Doctors visit Sudanese refugees

AL-ANBAR PROVINCE, Iraq  – A large group of Sudanese refugees…

AL-ANBAR PROVINCE, Iraq  – A large group of Sudanese refugees living in tents here were visited by a group of friendly faces Aug. 25.

Marines and sailors with 2nd Light Armored Reconnaissance Battalion, Regimental Combat Team 5 visited the community of Sudanese refugees near Al Waleed, Iraq, which is on the Iraq-Jordan border, to provide them with healthcare Aug. 25.

“It was a rewarding feeling to provide care to people who have gone through so much,” said Petty Officer 2nd Class George C. Fricke, a corpsman with Headquarters and Service Company, 2nd LAR Bn. “They are good people, but they’re in a bad predicament right now, so they need someone like us to help them.”

During the visit, the service members cared for more than 200 patients in the community. One by one, the people saw a doctor to be treated for sicknesses ranging from eye infections to the flu.

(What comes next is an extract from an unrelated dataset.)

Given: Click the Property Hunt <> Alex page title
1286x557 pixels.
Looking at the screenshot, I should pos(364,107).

“I feel very happy about the Coalition forces coming here to care for me and my people,” said Abrahim Habioun, 44, who came from Darfur, Sudan. “We feel a lot safer with them and the Iraqi Highway Police around because of their protection and assistance.”

The Sudanese refugees originally came to Baghdad, Iraq, approximately 20 years ago to pursue a better education and jobs to help their families. According to members of the community, after the fall of Saddam Hussein in 2003, the people fled to Jordan in fear of violence, only to be forced back to Iraq to live in the desert.

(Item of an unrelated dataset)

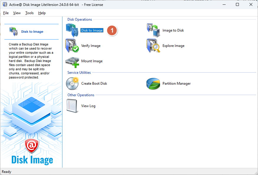Open the View menu
The width and height of the screenshot is (258, 175).
coord(17,13)
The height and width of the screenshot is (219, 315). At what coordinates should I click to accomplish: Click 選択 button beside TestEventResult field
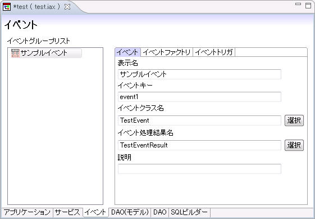[x=294, y=145]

“We gathered together to leave the country because the situation was horrible in Baghdad and the rest of the country,” said Whalid Salih, 17, a Sudanese refugee who was born in Baghdad. “We thought that leaving the country we would be safe, but we don’t live in fear anymore.”

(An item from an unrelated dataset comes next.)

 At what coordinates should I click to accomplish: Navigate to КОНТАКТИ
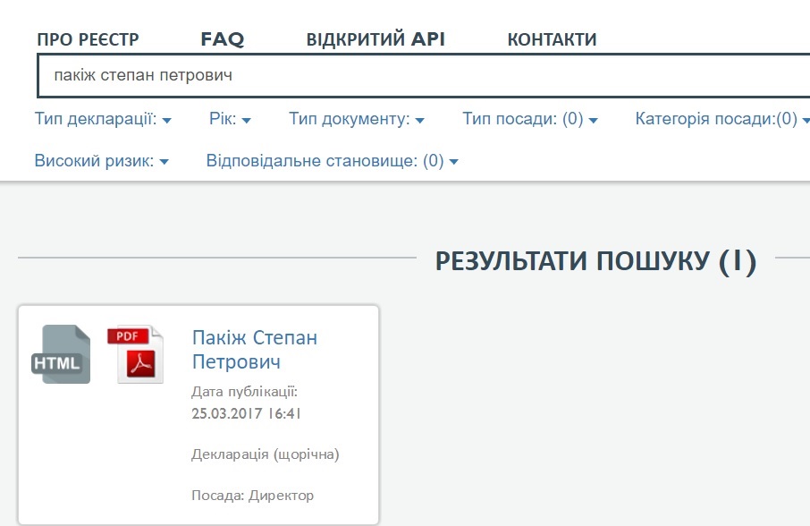pyautogui.click(x=552, y=39)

It’s been three years since the people have set up the camp next to a highway in western al-Anbar province. Since the beginning of their residency, the community has been visited and supported on a regular basis by the Iraqi Army, Iraqi Highway Patrol and Coalition forces. The community is slated to be relocated to a more established and safer area in the future.

“They’re grateful and never ask or expect anything from us,” said Fricke, 25, from St. Augustine, Fla. “I love seeing the smile on the people’s faces, especially the children’s. It’s a gratifying feeling.”